### Extract
# Convert a CS3 InDesign file to CS?



## cidesign (Feb 7, 2008)

Hi,   
Can somebody please save down InDesign CS3 file to CS for me?
I had someone convert the CS3 file to a CS2 .inx file but still need to get it down to CS.
Thanks in Advance!


----------



## Pardus (Feb 8, 2008)

As far as I Know, you can't do it. You can save each page as an EPS file or export PDF and then edit each page in illustrator. The lack of backward compatability was one of the reasons i upgraded.. oh and the fact it is 10x more stable. If you can swing it, I would upgrade. You could also get the 30 trial which is fully functioning, it will at least get you through this pinch.


----------



## Natobasso (Feb 8, 2008)

INX files can be opened by CS:
http://www.istockphoto.com/forum_messages.php?threadid=56384&page=1

Remember to resolve any font or image issues before you save to INX. INX is actually an XML file, a representation of your INDD file not an exact copy. That's why they crash much of the time. 

If you limit any CS3 features in that file, that will also improve your chances to back save.

And more here:
http://creativebits.org/indesign/indesign_interchange_format

And from Adobe, more about CS3 and INX:
http://www.adobe.com/support/downloads/detail.jsp?ftpID=2448


----------



## Catfishcounts (Mar 22, 2008)

Best way I know is to Export > then instead of PDF choose InDesign Interchange. That creates a backward compatible file. Then when you open it in CS, save it as such.


----------



## Catfishcounts (Mar 22, 2008)

That's what the .inx file is


----------



## Natobasso (Mar 24, 2008)

Catfishcounts said:


> Best way I know is to Export > then instead of PDF choose InDesign Interchange. That creates a backward compatible file. Then when you open it in CS, save it as such.



Sounds a lot like what I said. Hmm.


----------

### Task description
Return the passage of the InDesign thread from "# Convert a" to "Thanks in Advance!", copied word for word.

[Collected data entries]
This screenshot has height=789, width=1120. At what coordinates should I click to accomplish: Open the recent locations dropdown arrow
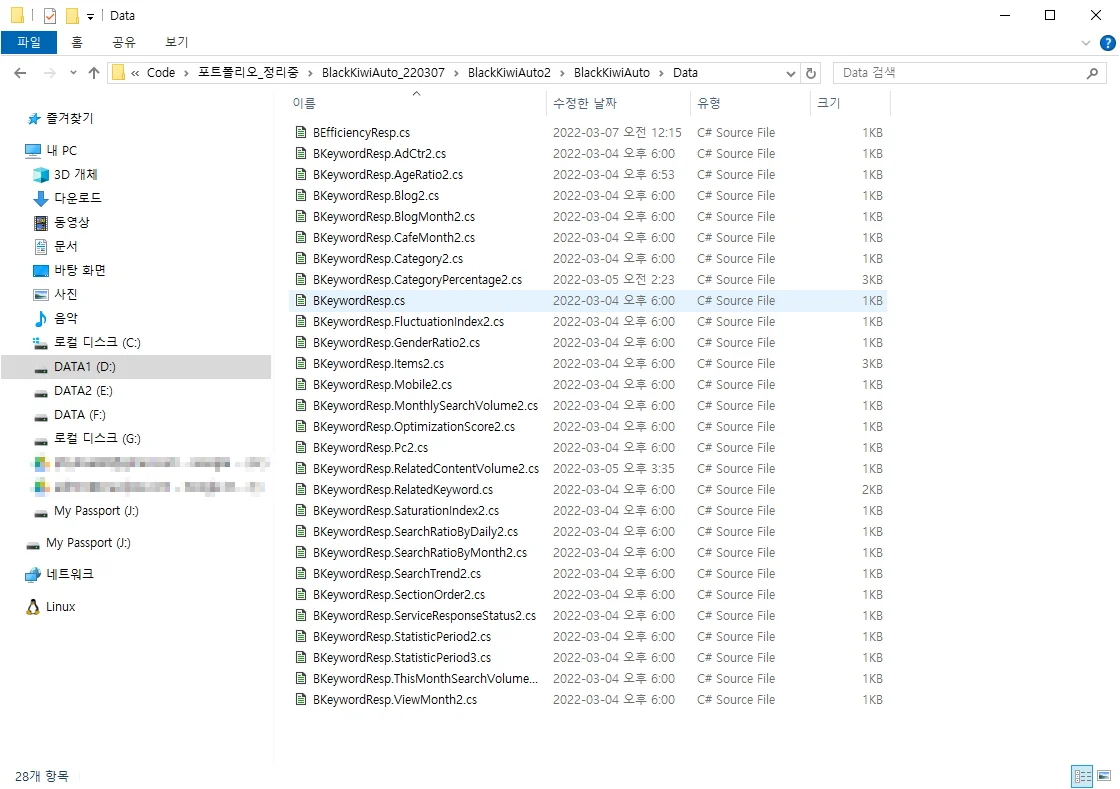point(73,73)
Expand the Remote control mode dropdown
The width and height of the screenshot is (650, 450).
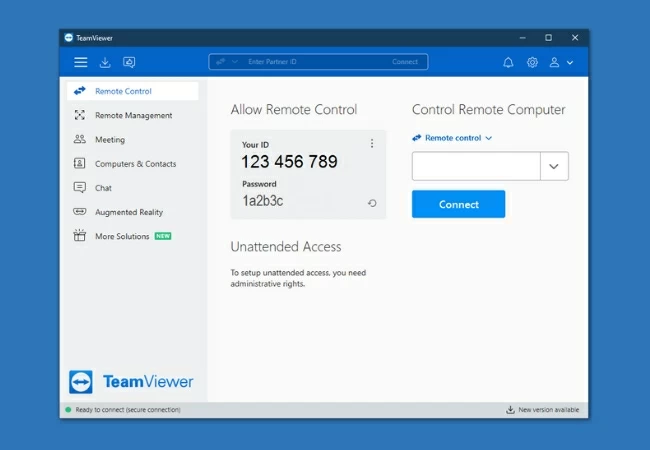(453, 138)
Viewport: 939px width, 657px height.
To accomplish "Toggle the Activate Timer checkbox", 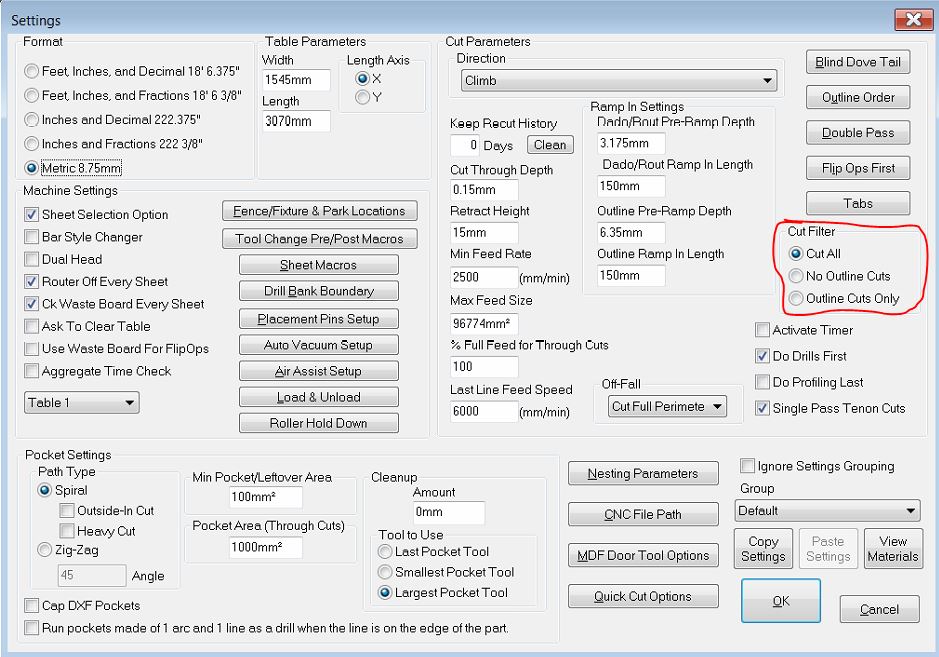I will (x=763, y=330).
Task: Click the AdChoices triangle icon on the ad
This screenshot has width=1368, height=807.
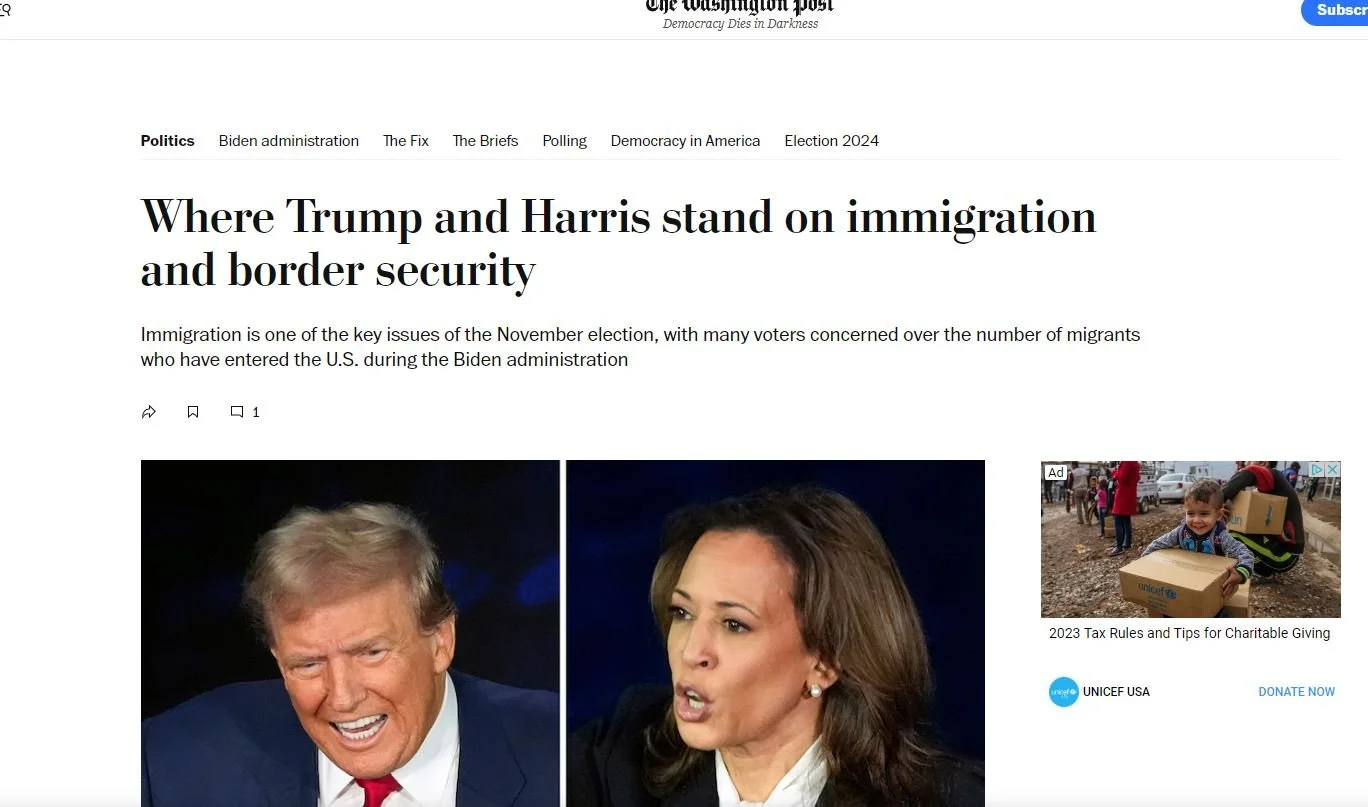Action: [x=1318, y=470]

### The response
# Convert a CS3 InDesign file to CS?



## cidesign (Feb 7, 2008)

Hi,   
Can somebody please save down InDesign CS3 file to CS for me?
I had someone convert the CS3 file to a CS2 .inx file but still need to get it down to CS.
Thanks in Advance!